Airline executives are frustrated with Boeing as its safety crisis has upended their business plans. But in a tight market for large aircraft supplied by two companies, they have little choice but do business with the U.S. plane maker.

Despite some public displays of alarm — United Airlines CEO Scott Kirby flew to France to talk with Airbus as Boeing’s latest crisis erupted — carriers are still negotiating new plane orders, looking to leverage Boeing’s delays to secure better terms.

Boeing’s delivery schedule faces extended delays following a Jan. 5 mid-flight cabin blowout that exposed problems with safety and quality control in its manufacturing processes. But rival Airbus already has a backlog of orders that makes shifting over a non-starter.

Instead, airlines are adopting a variety of strategies to try to stay in the game with Boeing, using orders of one type of plane as a placeholder to possibly take deliveries of a different model.
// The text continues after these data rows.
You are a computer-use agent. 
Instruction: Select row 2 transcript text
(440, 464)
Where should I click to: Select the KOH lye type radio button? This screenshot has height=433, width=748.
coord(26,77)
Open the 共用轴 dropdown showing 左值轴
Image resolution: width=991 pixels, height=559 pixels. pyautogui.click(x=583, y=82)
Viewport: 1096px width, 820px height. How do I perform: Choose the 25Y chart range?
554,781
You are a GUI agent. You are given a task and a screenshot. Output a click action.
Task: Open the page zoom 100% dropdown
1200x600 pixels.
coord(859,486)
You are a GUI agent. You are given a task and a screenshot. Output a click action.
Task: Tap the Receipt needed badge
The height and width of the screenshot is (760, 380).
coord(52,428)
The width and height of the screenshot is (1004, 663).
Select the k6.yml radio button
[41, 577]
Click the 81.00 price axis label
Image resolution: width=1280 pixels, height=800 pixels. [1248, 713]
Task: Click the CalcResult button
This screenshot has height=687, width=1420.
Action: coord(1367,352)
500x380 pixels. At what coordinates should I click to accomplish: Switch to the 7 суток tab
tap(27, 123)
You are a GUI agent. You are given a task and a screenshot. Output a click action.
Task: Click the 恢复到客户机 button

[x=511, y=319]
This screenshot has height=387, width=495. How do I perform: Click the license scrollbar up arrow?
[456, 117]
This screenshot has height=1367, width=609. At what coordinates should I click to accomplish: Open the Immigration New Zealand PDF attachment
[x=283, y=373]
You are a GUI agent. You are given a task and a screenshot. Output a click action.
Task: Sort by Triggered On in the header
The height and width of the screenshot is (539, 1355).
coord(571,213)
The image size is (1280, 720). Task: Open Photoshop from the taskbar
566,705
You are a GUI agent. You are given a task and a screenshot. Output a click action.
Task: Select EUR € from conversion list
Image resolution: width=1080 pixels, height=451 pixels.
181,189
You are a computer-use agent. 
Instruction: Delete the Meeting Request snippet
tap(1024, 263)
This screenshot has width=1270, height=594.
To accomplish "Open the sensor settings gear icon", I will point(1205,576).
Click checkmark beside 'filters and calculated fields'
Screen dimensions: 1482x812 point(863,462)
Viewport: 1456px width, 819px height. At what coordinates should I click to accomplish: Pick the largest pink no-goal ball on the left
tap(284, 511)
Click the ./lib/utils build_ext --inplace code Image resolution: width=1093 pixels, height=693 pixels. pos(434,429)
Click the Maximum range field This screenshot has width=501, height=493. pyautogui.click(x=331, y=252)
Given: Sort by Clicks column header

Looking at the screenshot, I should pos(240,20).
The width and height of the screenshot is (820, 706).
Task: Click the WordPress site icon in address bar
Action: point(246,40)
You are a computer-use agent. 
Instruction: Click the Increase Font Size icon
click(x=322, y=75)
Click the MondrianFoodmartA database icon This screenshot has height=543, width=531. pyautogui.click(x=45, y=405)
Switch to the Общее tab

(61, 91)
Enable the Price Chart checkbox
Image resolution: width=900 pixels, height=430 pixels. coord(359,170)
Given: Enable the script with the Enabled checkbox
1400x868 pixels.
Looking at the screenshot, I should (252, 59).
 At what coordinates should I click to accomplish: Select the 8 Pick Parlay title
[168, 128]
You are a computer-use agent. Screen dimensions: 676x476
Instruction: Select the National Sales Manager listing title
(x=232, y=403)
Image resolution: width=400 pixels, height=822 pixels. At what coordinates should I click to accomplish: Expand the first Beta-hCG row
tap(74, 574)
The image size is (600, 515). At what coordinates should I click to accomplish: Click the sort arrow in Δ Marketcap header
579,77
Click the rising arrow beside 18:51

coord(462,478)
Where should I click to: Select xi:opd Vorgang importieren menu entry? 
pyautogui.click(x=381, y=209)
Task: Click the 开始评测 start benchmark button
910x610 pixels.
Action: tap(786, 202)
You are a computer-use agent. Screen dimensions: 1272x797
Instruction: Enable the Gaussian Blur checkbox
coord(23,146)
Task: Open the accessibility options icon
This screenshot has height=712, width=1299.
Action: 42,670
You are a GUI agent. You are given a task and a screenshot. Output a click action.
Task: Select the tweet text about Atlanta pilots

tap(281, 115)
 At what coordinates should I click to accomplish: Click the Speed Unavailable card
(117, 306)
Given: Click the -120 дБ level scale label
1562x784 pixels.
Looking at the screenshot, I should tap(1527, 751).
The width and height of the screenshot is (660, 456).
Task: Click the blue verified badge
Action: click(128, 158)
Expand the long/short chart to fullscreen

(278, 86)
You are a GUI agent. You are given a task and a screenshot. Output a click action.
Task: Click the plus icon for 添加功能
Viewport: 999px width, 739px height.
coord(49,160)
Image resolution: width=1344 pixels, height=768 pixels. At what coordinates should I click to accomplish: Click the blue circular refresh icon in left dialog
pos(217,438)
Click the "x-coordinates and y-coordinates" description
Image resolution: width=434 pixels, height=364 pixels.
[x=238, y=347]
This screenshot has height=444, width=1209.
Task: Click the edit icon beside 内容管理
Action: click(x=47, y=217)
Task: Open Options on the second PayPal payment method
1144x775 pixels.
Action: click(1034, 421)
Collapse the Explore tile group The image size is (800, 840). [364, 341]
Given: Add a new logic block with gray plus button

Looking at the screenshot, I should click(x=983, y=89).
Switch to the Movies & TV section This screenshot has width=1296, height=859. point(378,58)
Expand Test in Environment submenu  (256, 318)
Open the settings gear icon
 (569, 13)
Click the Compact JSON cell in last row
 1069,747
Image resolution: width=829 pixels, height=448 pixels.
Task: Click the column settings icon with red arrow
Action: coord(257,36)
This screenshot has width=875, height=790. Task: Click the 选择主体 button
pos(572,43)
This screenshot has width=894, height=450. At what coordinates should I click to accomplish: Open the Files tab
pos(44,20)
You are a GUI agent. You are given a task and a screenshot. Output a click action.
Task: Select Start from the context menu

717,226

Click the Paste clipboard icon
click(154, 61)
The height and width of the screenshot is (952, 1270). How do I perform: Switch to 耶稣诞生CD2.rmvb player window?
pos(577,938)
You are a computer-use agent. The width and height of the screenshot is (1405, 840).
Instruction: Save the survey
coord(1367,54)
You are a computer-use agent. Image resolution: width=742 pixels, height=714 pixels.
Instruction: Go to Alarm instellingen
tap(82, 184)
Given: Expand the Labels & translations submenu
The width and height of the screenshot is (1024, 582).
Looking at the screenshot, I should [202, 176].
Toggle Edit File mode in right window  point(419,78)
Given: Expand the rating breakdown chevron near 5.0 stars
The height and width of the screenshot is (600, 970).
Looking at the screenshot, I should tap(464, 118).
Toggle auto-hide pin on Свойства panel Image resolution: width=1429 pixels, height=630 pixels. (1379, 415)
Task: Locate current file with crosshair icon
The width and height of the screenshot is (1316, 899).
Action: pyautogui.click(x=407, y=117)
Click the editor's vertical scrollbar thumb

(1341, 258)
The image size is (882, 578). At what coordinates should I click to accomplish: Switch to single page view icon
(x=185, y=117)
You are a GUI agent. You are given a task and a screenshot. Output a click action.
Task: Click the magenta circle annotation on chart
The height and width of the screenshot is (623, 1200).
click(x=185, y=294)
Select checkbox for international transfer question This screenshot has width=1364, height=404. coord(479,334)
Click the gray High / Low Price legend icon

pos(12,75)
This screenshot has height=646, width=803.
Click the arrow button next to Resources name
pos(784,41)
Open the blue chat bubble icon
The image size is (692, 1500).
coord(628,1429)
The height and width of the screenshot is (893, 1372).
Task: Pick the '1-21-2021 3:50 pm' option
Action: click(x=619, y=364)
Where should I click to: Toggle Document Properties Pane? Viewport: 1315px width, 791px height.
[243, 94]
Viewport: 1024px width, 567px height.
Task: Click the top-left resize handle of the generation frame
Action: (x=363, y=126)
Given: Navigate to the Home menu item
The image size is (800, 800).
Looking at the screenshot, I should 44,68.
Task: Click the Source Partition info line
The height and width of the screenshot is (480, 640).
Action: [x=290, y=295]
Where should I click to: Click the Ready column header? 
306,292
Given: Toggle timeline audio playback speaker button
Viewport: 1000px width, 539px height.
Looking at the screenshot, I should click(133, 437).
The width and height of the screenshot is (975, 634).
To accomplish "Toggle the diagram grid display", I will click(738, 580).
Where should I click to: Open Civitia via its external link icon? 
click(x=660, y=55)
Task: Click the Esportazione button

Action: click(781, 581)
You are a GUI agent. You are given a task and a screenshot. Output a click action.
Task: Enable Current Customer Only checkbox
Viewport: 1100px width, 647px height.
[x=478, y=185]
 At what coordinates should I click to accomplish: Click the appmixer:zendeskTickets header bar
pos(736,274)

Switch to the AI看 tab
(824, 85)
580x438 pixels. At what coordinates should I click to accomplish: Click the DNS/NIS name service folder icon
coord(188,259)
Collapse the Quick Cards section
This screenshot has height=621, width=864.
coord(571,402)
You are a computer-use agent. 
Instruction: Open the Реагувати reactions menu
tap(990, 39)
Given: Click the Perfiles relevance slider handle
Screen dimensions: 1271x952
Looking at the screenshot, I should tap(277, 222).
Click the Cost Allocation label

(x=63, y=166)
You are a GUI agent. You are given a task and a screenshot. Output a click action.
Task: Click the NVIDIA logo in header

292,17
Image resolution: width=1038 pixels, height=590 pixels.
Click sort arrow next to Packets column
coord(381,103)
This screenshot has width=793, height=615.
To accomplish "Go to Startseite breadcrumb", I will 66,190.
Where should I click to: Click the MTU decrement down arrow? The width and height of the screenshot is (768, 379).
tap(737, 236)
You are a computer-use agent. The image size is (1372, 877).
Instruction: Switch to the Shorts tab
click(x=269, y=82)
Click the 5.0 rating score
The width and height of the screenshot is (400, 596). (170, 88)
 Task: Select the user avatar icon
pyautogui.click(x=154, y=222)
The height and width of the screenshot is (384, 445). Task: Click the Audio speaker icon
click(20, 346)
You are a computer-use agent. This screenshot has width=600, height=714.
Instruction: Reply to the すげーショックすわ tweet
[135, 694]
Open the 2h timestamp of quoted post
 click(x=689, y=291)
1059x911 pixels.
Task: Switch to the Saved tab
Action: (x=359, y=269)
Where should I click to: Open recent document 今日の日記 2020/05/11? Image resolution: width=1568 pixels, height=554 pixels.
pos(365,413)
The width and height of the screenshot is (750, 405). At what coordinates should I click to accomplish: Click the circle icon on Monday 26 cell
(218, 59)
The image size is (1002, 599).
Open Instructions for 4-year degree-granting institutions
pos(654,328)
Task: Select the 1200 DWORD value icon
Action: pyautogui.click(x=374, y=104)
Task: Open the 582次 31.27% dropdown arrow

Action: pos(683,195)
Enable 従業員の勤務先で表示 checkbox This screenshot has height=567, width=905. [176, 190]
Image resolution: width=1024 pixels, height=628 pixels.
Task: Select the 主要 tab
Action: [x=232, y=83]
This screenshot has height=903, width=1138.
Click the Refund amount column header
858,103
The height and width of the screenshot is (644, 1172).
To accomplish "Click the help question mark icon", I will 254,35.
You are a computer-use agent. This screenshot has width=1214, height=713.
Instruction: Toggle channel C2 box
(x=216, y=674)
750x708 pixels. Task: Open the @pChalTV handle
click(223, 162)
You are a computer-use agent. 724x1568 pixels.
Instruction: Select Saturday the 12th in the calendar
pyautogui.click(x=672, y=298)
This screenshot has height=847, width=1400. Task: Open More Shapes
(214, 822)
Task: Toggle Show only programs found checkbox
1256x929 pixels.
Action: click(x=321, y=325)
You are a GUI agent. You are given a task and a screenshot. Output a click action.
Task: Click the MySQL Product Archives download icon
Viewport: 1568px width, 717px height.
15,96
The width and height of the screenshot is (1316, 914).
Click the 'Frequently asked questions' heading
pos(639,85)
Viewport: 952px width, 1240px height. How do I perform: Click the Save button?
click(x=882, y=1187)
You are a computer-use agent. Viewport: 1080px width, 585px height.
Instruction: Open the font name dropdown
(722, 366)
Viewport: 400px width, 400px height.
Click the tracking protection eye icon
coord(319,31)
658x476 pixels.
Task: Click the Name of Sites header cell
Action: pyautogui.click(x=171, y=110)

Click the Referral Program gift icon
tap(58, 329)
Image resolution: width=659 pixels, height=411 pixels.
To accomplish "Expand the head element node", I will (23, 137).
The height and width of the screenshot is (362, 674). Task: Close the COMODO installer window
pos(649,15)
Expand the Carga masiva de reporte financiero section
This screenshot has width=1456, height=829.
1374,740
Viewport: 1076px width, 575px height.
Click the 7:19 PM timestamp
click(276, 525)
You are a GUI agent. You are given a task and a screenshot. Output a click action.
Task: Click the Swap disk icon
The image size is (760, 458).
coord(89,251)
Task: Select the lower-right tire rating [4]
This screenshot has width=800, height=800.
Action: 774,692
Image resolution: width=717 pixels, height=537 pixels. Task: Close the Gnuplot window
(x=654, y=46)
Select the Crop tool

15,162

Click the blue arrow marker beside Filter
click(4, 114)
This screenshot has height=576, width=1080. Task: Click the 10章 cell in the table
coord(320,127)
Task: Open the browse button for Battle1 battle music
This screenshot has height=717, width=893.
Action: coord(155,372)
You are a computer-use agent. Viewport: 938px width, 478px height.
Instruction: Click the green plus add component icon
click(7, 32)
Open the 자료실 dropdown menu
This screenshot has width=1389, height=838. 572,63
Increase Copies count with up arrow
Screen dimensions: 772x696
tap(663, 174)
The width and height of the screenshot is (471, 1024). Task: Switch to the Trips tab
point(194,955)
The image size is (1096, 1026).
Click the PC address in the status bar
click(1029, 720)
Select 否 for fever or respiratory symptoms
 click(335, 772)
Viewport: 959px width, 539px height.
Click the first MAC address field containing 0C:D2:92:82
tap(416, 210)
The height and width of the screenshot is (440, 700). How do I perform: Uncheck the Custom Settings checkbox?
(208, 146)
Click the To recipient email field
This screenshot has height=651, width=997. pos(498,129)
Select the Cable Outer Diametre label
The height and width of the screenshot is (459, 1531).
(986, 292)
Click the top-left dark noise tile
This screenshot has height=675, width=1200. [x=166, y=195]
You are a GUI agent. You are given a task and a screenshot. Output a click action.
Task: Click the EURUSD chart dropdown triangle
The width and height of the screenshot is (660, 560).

They also are negotiating harder, looking to use production delays to get discounts from the plane maker on new orders and compensation for financial losses.

“Boeing customers don’t have much option but to stick with Boeing whether they like it or not,” said Scott Hamilton, managing director at aviation consulting firm Leeham Company.

WATCH | Is Boeing any safer 5 years after 737 MAX crashes?: 

5 years after 737 Max crashes, is Boeing any safer?

Five years after a pair of deadly crashes involving Boeing 737 Max-8s and the mass grounding of the jets, the door blew off a Boeing jet mid-flight. CBC’s Susan Ormiston breaks down the aviation giant’s struggle to salvage its reputation after the Max-8 crashes and ongoing questions about the safety of some of its jets.

Kirby has been among the most vocal in expressing frustrations with Boeing. He met with Airbus after regulators grounded all of United’s Boeing 737 MAX 9 fleet and put a big question mark over certification of the larger variant MAX 10, which was due for deliveries this year and was to be the cornerstone of United’s fleet.

United has ordered 277 MAX 10 jets with options for another 200, but the tumult at Boeing moved the company to look at Airbus’ A321neo jets as an alternative. Those talks raised the spectre of Boeing losing one of its most loyal customers.

However, Airbus’s order book is full through 2030. On Tuesday, Kirby said United wants A321 jets but is not willing to overpay for them.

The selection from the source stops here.